# WHAT IS REQUIRED
Read the listing below and copy out every line that holds "will".
BEGIN THE DATA
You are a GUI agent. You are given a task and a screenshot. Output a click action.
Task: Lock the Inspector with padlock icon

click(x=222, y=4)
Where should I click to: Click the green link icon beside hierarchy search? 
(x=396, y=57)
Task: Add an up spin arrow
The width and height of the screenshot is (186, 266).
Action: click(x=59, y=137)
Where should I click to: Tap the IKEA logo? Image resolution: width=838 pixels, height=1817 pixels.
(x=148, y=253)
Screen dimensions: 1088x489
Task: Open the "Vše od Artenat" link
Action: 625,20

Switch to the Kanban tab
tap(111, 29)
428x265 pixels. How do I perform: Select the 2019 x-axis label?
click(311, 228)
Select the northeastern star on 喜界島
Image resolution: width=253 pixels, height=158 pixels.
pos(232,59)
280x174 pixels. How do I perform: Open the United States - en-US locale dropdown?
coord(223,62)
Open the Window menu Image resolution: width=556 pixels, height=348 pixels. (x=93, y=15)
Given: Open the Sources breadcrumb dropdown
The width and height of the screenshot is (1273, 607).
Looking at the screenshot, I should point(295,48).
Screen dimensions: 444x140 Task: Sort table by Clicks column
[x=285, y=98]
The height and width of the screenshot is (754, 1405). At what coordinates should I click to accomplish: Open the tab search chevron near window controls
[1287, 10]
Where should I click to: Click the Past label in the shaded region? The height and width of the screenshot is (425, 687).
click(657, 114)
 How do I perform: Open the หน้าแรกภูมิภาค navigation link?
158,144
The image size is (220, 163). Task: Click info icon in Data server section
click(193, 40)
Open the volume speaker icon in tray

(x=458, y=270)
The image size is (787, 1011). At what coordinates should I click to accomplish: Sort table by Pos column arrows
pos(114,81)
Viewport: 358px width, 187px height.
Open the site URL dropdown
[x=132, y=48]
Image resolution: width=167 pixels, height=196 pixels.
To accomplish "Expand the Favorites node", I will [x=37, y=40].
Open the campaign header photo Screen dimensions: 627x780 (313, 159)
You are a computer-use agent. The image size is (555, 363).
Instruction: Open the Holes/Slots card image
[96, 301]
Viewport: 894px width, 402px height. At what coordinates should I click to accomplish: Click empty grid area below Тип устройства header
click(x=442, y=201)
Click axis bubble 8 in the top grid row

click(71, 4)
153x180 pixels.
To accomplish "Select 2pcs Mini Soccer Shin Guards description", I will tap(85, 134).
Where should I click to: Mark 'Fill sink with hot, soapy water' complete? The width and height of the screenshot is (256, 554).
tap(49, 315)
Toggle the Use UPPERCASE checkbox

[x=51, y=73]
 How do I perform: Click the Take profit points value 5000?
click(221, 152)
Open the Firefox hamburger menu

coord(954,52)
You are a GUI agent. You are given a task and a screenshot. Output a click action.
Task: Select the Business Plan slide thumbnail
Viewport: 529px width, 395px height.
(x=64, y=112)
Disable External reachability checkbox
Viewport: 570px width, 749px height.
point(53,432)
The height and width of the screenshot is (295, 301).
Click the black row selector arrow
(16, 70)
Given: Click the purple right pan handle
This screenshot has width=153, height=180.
END THE DATA
# ANSWER SECTION
To accomplish "Expand the Favorites node", I will [x=37, y=40].
To accomplish "Select 2pcs Mini Soccer Shin Guards description", I will tap(85, 134).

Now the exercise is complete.